New Mortgage Rules are in place to cool down the housing market. It’s now more restrictive for some borrowers to obtain financing. In a nutshell, here are the 4 points you need to know:
- Single Family Loans. A Federally regulated mortgage lender cannot make a loan on a residence if the LTV exceeds 80%, unless the loan is insured. What’s changed? For a loan to be insured, the borrower must now qualify at the greater of the contract rate or the Bank of Canada (BoC) posted 5 year mortgage rate. Classic stress testing!
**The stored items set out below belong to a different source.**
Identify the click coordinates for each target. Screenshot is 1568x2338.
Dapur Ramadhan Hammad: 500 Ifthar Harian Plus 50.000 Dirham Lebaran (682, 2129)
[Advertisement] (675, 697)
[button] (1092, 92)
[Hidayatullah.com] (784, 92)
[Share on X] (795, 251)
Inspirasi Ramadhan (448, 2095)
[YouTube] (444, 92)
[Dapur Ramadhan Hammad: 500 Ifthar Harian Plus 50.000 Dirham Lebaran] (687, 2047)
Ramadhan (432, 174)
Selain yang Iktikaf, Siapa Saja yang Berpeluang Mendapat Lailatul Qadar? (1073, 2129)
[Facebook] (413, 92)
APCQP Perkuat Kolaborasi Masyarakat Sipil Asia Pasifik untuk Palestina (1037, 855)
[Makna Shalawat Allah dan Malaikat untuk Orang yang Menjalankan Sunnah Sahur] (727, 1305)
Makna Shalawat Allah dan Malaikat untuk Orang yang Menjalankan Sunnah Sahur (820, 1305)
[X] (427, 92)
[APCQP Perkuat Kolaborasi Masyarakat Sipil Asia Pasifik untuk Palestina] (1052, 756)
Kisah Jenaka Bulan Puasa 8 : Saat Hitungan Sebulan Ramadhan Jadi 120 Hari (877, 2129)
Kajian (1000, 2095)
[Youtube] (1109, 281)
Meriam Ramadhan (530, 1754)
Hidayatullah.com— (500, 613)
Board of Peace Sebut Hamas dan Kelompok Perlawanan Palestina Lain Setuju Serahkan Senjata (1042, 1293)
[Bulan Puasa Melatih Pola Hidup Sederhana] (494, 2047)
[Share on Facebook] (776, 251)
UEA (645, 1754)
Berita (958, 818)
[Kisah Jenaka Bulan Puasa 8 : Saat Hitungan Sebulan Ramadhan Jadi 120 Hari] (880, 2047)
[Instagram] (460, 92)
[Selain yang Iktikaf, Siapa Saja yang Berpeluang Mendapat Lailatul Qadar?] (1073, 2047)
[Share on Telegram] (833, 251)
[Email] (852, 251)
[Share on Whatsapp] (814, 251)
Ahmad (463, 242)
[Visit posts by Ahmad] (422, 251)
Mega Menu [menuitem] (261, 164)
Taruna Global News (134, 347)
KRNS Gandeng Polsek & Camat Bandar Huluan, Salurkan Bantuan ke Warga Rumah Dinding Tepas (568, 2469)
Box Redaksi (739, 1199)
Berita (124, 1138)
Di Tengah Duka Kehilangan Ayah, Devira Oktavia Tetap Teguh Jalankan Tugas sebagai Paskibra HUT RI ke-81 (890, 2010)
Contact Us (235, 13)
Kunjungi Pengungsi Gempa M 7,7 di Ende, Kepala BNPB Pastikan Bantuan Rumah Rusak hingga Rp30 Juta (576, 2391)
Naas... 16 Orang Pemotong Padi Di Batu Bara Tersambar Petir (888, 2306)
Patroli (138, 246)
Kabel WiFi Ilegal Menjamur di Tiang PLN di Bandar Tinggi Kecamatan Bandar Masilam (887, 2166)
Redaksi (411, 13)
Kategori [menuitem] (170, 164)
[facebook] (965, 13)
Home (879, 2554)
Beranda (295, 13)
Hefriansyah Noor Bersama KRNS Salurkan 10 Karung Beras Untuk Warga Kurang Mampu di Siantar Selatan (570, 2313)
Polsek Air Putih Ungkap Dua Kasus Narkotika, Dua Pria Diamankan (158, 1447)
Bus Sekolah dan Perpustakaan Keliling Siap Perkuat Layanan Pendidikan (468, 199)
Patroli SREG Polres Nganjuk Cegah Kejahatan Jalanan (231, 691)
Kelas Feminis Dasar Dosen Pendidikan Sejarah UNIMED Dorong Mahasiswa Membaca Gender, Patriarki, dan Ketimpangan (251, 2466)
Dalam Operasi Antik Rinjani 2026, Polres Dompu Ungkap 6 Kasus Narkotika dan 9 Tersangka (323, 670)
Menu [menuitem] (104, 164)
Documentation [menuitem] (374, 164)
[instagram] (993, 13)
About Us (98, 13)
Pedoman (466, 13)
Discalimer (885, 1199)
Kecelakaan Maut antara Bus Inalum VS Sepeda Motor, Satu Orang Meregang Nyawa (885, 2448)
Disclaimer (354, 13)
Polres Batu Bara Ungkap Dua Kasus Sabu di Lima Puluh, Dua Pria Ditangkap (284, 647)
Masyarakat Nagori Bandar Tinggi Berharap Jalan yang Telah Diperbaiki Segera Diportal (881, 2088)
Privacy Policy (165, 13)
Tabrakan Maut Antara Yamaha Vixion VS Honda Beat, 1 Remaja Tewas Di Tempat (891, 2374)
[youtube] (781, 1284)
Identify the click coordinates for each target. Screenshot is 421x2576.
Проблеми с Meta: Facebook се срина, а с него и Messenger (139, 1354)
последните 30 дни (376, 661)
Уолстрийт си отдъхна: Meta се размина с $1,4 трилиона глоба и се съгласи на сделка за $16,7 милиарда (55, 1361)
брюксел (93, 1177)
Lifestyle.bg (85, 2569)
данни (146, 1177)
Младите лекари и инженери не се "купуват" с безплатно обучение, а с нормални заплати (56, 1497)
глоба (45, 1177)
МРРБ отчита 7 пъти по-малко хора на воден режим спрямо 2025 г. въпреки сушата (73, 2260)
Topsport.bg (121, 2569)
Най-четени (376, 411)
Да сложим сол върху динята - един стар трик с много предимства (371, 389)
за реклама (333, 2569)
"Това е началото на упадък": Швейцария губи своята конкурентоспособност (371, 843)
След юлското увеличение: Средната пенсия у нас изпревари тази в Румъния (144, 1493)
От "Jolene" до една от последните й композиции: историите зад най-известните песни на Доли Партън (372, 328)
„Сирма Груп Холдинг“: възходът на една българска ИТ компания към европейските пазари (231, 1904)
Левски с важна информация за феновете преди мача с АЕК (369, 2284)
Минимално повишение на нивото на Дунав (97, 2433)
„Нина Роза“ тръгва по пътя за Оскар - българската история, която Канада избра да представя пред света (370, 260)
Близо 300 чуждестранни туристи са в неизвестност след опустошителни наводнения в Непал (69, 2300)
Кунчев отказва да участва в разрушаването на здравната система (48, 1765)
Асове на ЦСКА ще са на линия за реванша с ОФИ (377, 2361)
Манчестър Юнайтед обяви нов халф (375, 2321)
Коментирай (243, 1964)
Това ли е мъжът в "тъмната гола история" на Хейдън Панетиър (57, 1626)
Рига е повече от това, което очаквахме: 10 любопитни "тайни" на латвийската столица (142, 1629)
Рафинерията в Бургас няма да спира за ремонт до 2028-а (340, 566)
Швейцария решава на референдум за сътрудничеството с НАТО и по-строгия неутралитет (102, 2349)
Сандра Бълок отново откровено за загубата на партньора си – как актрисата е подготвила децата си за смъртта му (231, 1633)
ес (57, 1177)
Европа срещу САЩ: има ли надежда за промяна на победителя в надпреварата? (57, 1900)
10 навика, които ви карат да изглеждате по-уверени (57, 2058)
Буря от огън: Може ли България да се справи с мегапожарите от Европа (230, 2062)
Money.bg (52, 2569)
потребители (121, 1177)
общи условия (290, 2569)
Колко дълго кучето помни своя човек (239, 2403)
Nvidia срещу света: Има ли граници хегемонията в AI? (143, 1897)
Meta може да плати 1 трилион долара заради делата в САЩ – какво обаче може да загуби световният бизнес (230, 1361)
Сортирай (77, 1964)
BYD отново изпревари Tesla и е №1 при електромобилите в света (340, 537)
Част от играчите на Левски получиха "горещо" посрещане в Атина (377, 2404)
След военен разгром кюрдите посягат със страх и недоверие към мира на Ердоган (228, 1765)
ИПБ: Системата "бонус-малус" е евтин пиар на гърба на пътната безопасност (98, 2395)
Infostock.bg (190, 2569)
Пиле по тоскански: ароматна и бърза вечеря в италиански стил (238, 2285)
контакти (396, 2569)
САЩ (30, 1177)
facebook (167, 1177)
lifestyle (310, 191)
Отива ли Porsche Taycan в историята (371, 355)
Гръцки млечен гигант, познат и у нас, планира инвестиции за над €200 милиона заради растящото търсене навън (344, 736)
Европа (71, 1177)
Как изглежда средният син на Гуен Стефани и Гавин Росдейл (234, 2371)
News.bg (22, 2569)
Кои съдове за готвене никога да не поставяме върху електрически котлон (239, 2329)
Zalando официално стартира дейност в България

- Portfolio Insurance. Lenders often bulk insure portfolios of loans to enable them to qualify for sale to a securitization program. What’s changed? New rules mandate:
- -max amortization period 25 years
- -max purchase price < $1 Million
- -min borrower credit score 600
- -property must be owner occupied
- -variable rate loans need be re-calculated every 5 years so payment corresponds to original amort. period
- -GDS & TDS ratios of not more than 39% & 44% respectively, at higher of Contract or BoC posted 5 yr. rate
3. Risk Sharing. The Feds plan to enter into discussions with lenders in respect of risk sharing. Stay tuned.
4. Foreign Buyers. The Feds intend to address what may be a misuse of the principal residence exemption by certain buyers. The new rules require the individual to be a Canadian resident in the year the house was acquired, in order to claim the exemption.